Every new Volvo reassures its buyer with pioneering road safety aids, premium build quality and of course, comfort. Rough weather road competence is a given because Sweden is their birthplace, and what’s normal weather to Sweden is hell to us Brits.

The new V60 is aimed at the executive family buyer who seeks to combine business and pleasure in a sleek and rather large estate car, not to be mistaken with their best selling XC60 SUV. The V60 is more a statement of style rather than the XC60’s practicality, yet the V60 is still able to boast the biggest luggage capacity in class. Your choice matters here rather than mine, but to this observer the V60 is the image maker whilst the XC60, well, isn’t.

Safety first

Regardless of choice, in a modern-day Volvo your partner, children, grandparents and friends will be sitting in a safety vessel packed with driver aids, and not far off disarming you of the need to drive at all. You have to look through the window to see where you’re going of course, but once you’ve decided to move off, the world’s biggest list of driver aids kicks in, reminding the Volvo driver that autonomous driving or driverless cars are just around the corner.

The Volvo does the driving

Volvo’s standard City Safety system takes care of the human error element with automatic emergency braking with pedestrian, cyclist and large animal detection, and steering support to help you around an object in an emergency. It also features the world-first application of automatic braking to help avoid a collision with an oncoming vehicle.
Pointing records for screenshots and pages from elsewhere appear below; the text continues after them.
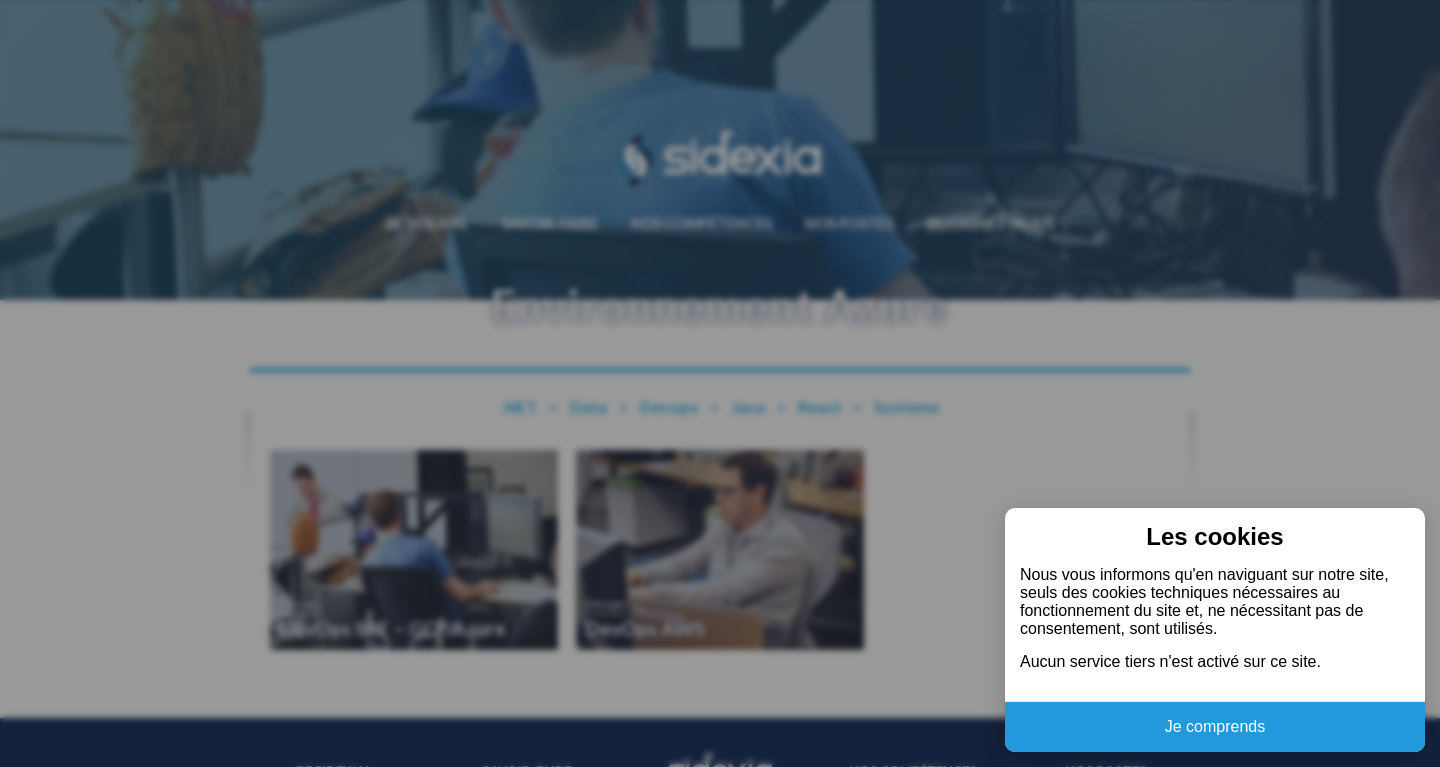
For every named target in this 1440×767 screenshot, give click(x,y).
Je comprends (1215, 726)
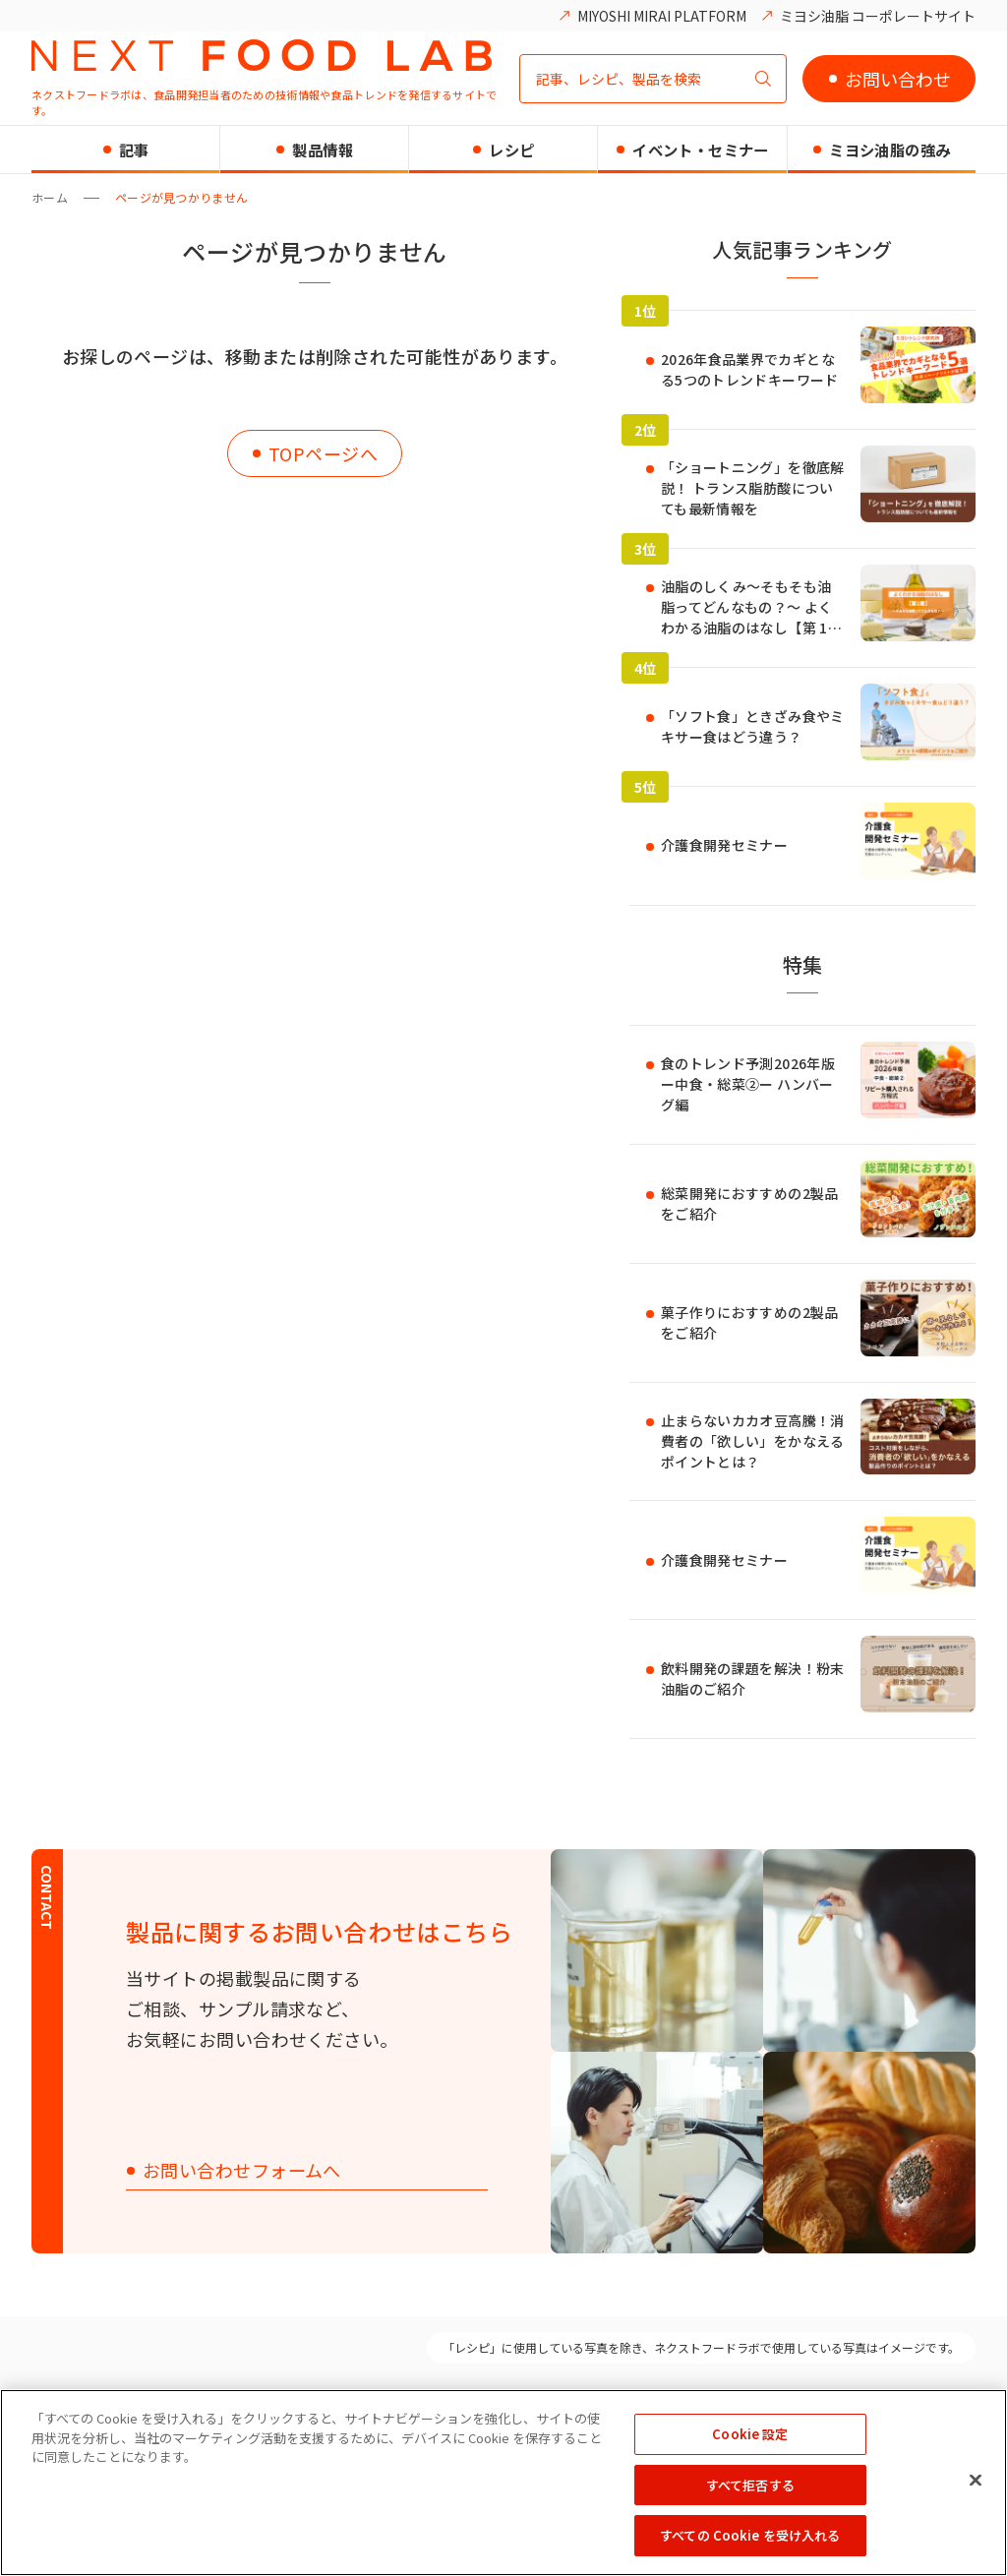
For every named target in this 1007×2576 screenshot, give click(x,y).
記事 (134, 149)
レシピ (511, 149)
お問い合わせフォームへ (242, 2171)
If even that is too much driving for you, the optional Pilot Assist Semi-autonomous drive technology can take care of the rest. This helps with the steering (up to 80mph) and controls the acceleration and braking required to keep the car safely within lane markings and at the desired cruising speed or distance from any vehicle in front.

If, however, driving is of interest we are pleased to report that the V60 does not disappoint. There are a range of engines to choose from; two diesel variants 150 bhp (known as the D3) and 190 bhp (D4), and the petrol engine 250 bhp T5. All engines are made by Volvo (now there’s a sign of brand confidence), the only manual option being the diesel variants.
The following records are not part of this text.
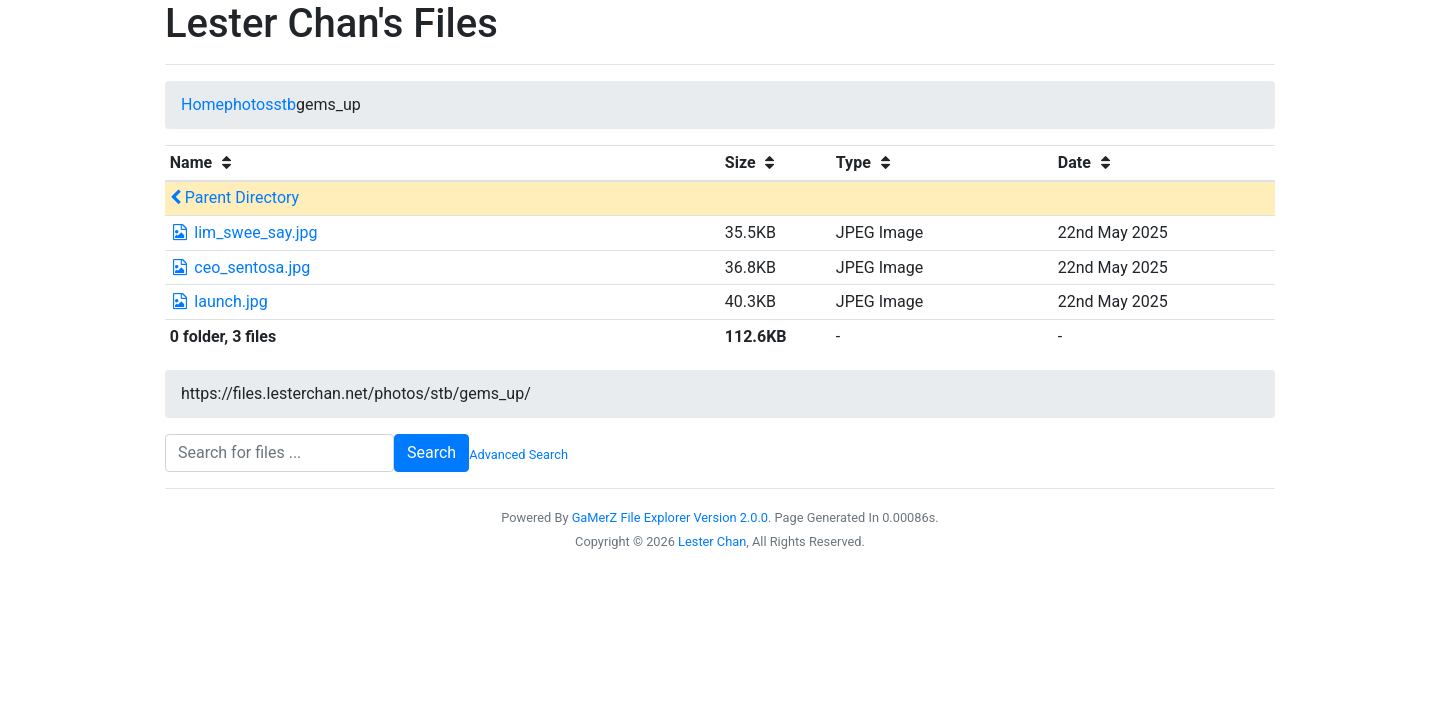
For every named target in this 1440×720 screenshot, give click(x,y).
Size (752, 162)
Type (866, 162)
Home (202, 104)
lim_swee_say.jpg (244, 232)
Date (1087, 162)
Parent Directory (234, 197)
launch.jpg (219, 301)
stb (284, 104)
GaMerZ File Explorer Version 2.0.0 (670, 517)
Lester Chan (712, 541)
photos (248, 104)
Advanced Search (518, 454)
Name (203, 162)
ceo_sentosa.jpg (240, 267)
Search (431, 452)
Whilst driving a V60 is inevitably ‘easy’, the manual entry level car is the more engaging behind the wheel, whilst the more powerful D4 has oodles of torque and easily qualifies as the best long-distance cruiser. Ride quality is not an issue, albeit rather firmer than the V60’s size and bulk suggest. This is where the fine balance between cosseted cruiser and all-weather ruggedness and grip shake hands, and end up somewhere in the middle in the ride quality department.

Our driving impressions are based on only a few hours behind the wheel of both diesels on the car’s UK launch – the T5 was not available – but it was enough to reassure us of this Volvo’s on-road capabilities. The ad infinitum driver aids provided good passive safety, and why complain about something designed to keep you safe? If you don’t like computers taking control of your steering whilst you are distracted by your Sat Nav, Spotify, heating controls, hands-free phone calls, your partner, the baby crying, the dog, and the stupid guy hogging lane three at 50 mph on the motorway up ahead, then just switch it off.

Business and Pleasure

£31,810 gets you into entry level D3 ‘Momentum’ V60 ownership, the ‘Inscription’ is the higher spec model with the petrol engined T5 hitting the price range peak at £40,670. Volvo reckon the pending dynamic R-Design spec will be the best seller in the UK; we tend to buy high end.

For the business and economy conscious the D3 is the most tax efficient version with CO2 emissions of just 117g/km and Company Car tax from only £147 per month. PCP and PCH purchase deals can start from as low as £299 a month, and business car leasing deals from as little as £316.

Volvo are technological leaders, investing heavily with brand confidence in their own engine technology, whilst remaining the standard setters in family vehicle safety. The role of the driver and the scope for driver error is reduced to a minimum by fool-proof driver aids, a factor which is inviting to some and maybe off-putting to keener drivers. You can’t win ‘em all as they say, but if you buy into V60 conceptually, we doubt you’ll be dissatisfied.